In the electronics industry, as products such as cell phones and camcorders become smaller and smaller, increased miniaturization of integrated circuit (IC) packages has become more and more critical. At the same time, higher performance and lower cost have become essential for new products.
Multiple die module designs have responded to the need for increasing the number of electronic devices, such as integrated circuits or memory dies, within smaller areas. Initially, dies or dies were connected in an unpackaged, bare form in a horizontal plane. More recently, the industry has begun implementing integration by stacking dies. Three-dimensional packaging of this type offers higher die density and less required interconnect density than two-dimensional multiple die substrates. Furthermore, stacking provides a dense die structure having the footprint of a one-die package, and obtaining thicknesses that have been continuously decreasing.
The primary practical limitation to the number of dies that can be stacked in a stacked die package system is the low final test yield of the stacked-die package. It is inevitable that some of the die in the package will be defective to some extent, and therefore the final package test yield will be the product of the individual die test yields, each of which is always less than 100%. This can be particularly a problem even if only two die are stacked in a package but one of them has low yield because of design complexity or technology.
As integrated circuit packages become smaller, it is also increasingly difficult to test each die separately, due to handling difficulties since the individual die are stacked with adhesive or spacer and in between on a substrate. Further, because the quality of the die cannot be determined, defects in the module can be found only after the module has been assembled.
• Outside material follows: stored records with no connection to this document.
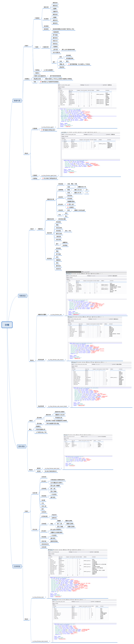Select the 流程算法 node under 渠道代理

coord(27,79)
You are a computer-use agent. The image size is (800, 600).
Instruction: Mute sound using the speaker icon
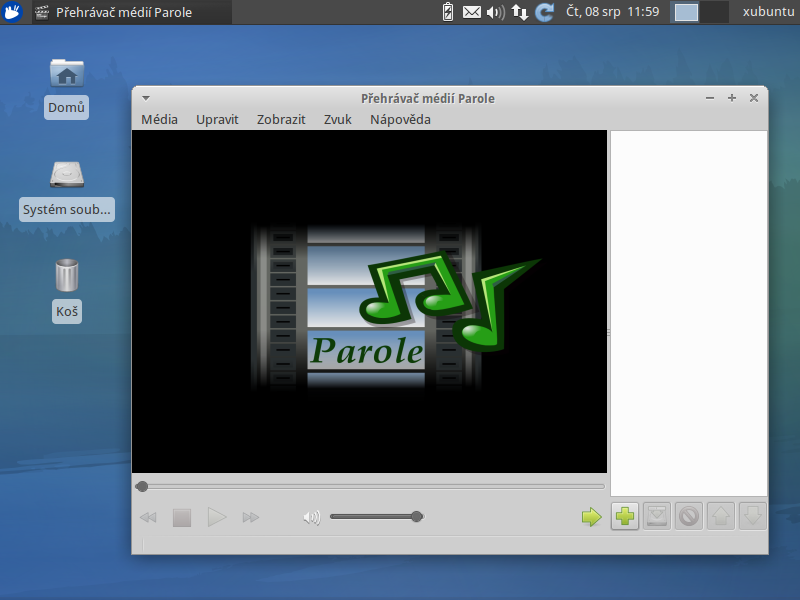[x=310, y=516]
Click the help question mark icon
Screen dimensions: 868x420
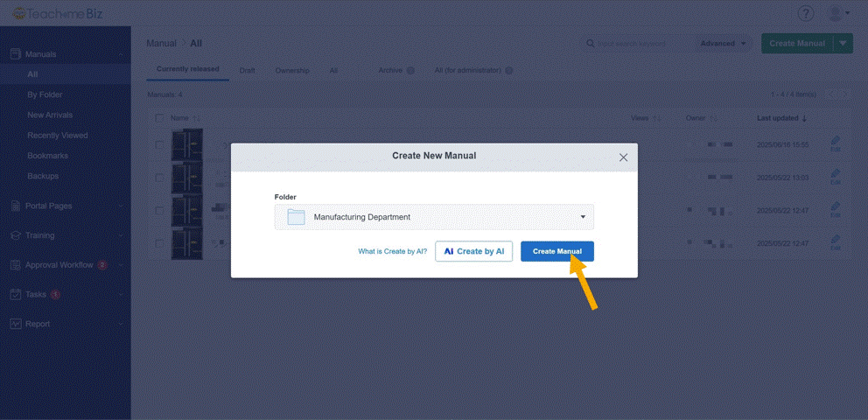(806, 13)
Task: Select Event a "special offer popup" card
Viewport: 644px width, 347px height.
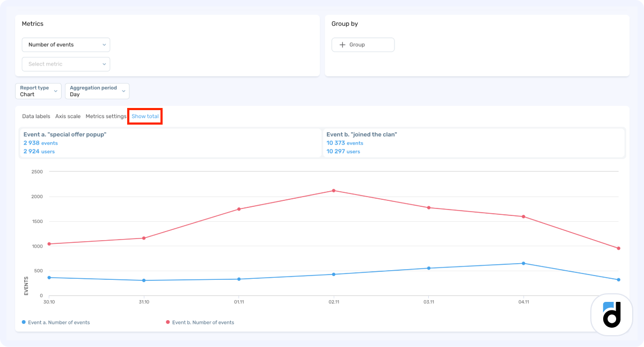Action: pyautogui.click(x=171, y=143)
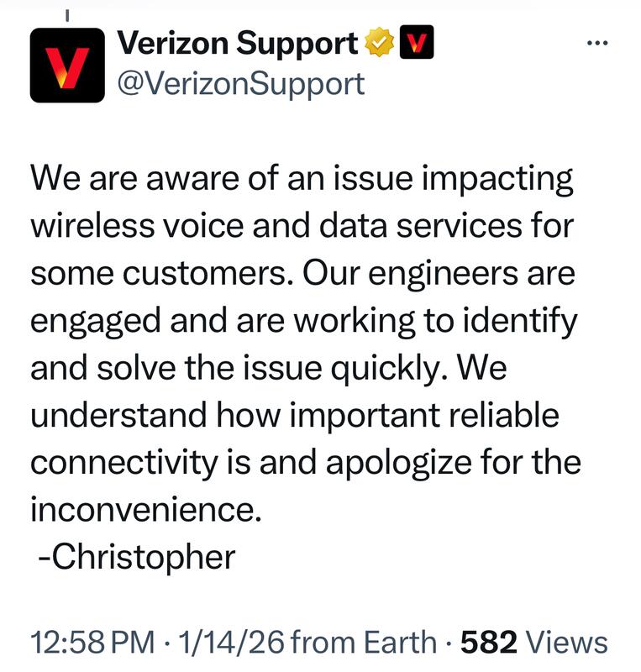Click the "Verizon Support" display name
The height and width of the screenshot is (672, 641).
point(238,43)
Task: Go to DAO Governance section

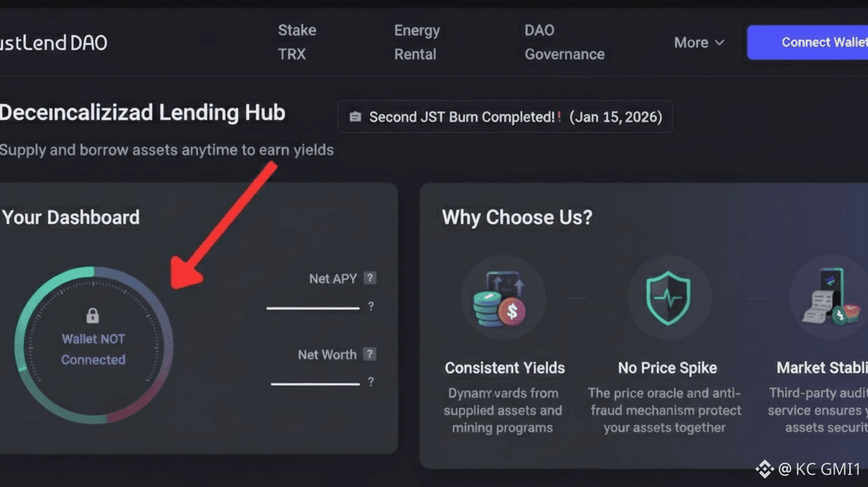Action: coord(564,42)
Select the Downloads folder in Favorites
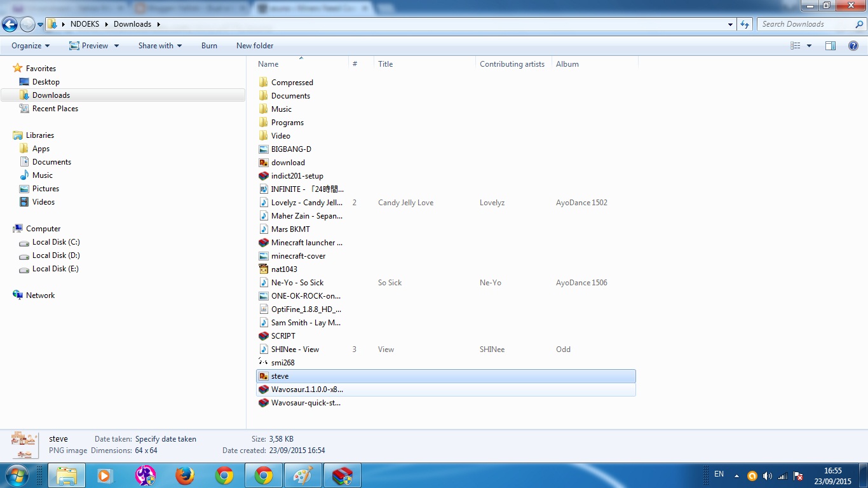 50,95
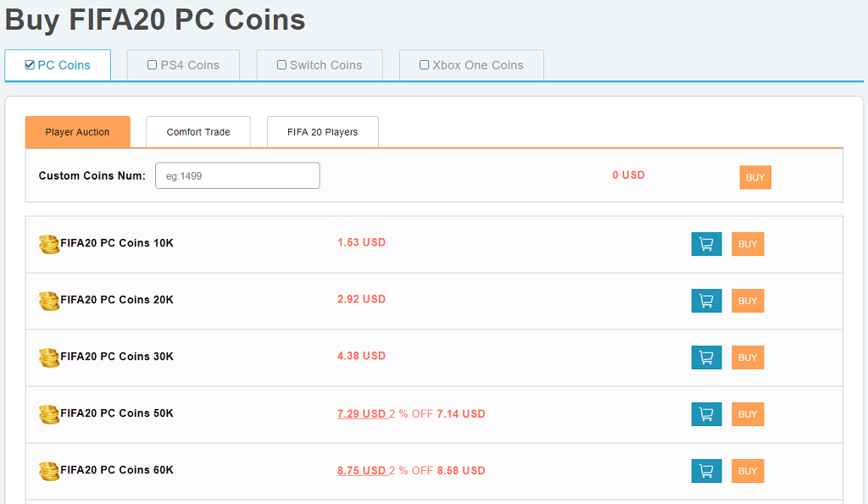
Task: Check the PS4 Coins checkbox
Action: (152, 64)
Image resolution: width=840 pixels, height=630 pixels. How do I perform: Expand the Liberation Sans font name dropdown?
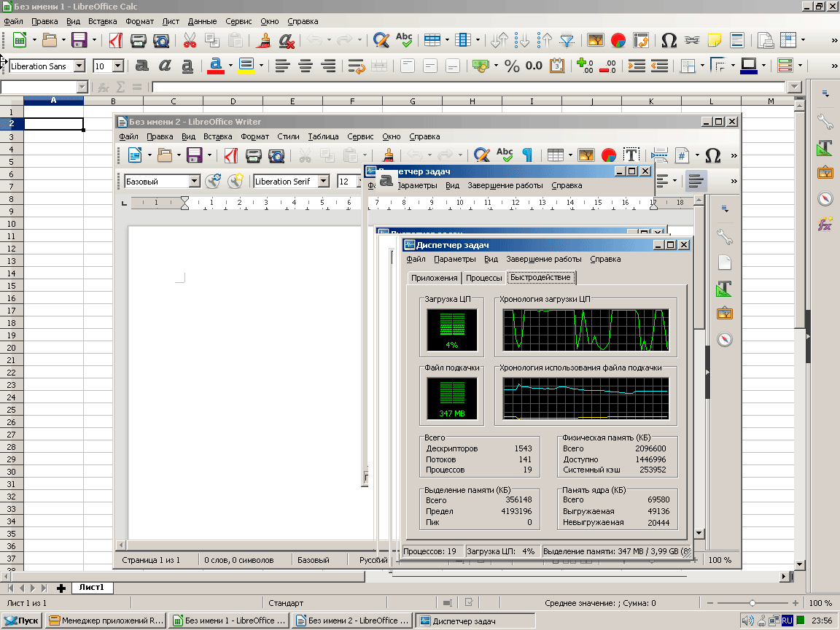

As a result, the yield of the semiconductor module is lowered while its cost increases. For this reason, a need still therefore exists for a system allowing separate testing of each die package in an efficient manner while providing an efficient use of the limited amount of space. In view of the ever-increasing need to save costs and improve efficiencies, it is more and more critical that answers be found to these problems.
Solutions to these problems have been long sought but prior developments have not taught or suggested any solutions and, thus, solutions to these problems have long eluded those skilled in the art.